Dupuy, who forced his way into the France team in the autumn having got on to the international radar with Leicester last season, will miss the rest of the club season and the Six Nations after gouging the Ireland flanker, Stephen Ferris, during a Heineken Cup group match against Ulster at Ravenhill last month. The one-week reduction gives him a chance of being included in France's summer tour, which starts with a Test against South Africa in June.
The three-man appeal panel, which met in Heathrow this afternoon after the Stade delegation had been delayed by the weather, found that the six-month ban, handed out by the independent judicial officer appointed by European Rugby Cup Ltd, Jeff Blackett, had been determined in error, but only a minor one.
The panel said that Blackett, who had set Dupuy's ban at 40 weeks only to take 16 off for mitigating factors, had taken into account the need for deterrence when determining that Dupuy's offence merited top-level entry in terms of seriousness rather than as an aggravating factor. But the trio agreed with Blackett that the two counts of making contact with Ferris's eye merited a top-end entry, which meant a minimum six-month ban.
French law decrees that because the ban was imposed outside the country it has to be upheld by the Ligue Nationale de Rugby, the body that runs the professional club game across the Channel. If it decides that 24 weeks is too draconian, any reduction would mean that Dupuy could play in France while remaining banned from the Heineken Cup.
If it upholds the suspension, and it will be under pressure from the French Rugby Federation to do so following the crackdown on gouging by the International Rugby Board, which is chaired by a Frenchman, Bernard Lapasset, Stade are likely to turn to the French courts, which have traditionally frowned on the long suspensions handed down in rugby, deeming them an infringement on the right to work.
The Stade president, Max Guazzini, last month hit out at the six-month ban, saying it was an injustice and anti-French, hinting he would take the matter further if Dupuy's appeal failed. A year ago the Perpignan hooker, Marius Tincu, won his case in a French court after being banned for 18 weeks for gouging during a Heineken Cup match against Ospreys.

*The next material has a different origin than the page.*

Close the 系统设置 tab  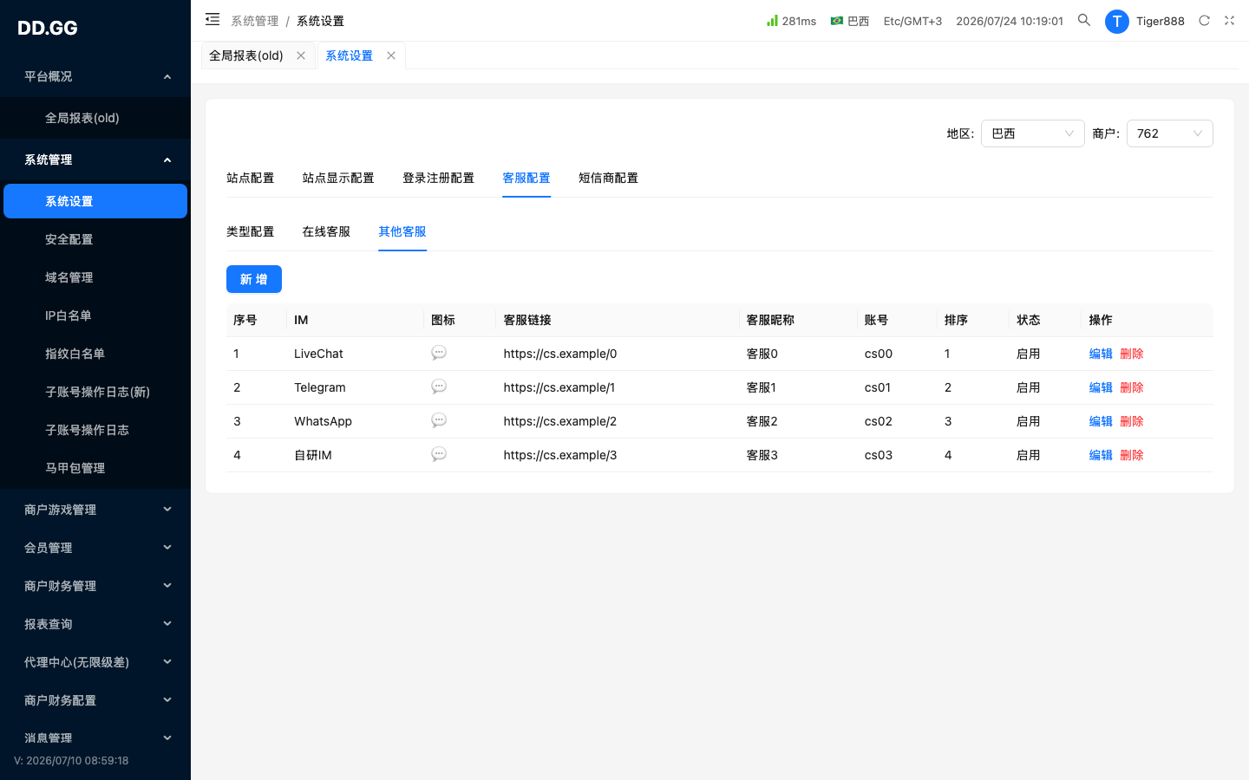pyautogui.click(x=391, y=55)
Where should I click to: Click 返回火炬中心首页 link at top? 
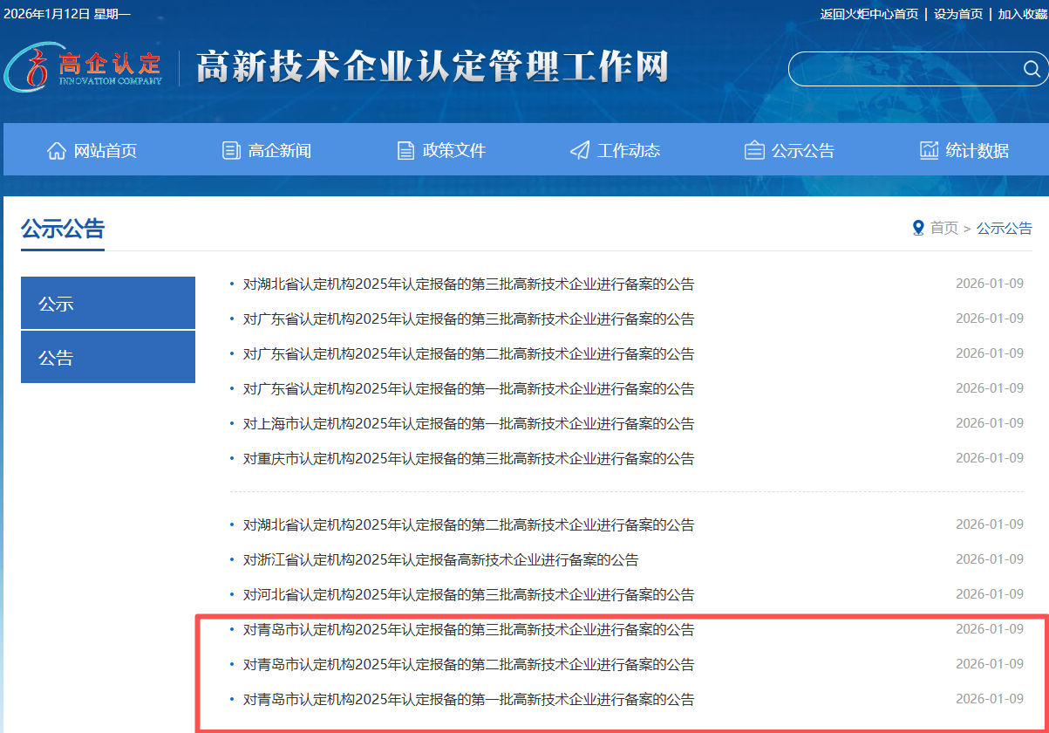pos(868,14)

Tincu was able to resume his club career, prompting the IRB to launch an inquiry. If Dupuy succeeds in following Tincu, it would throw the Board's disciplinary system, which sees players banned from all competitions simultaneously regardless of whether they committed the offence in a Test match, a cross-border tournament or a domestic league, into chaos. It would also technically make him available to play for France in the Six Nations, in Paris at least, and the national coach, Marc Lièvremont, said last month that he regarded the ban as excessive and disproportionate.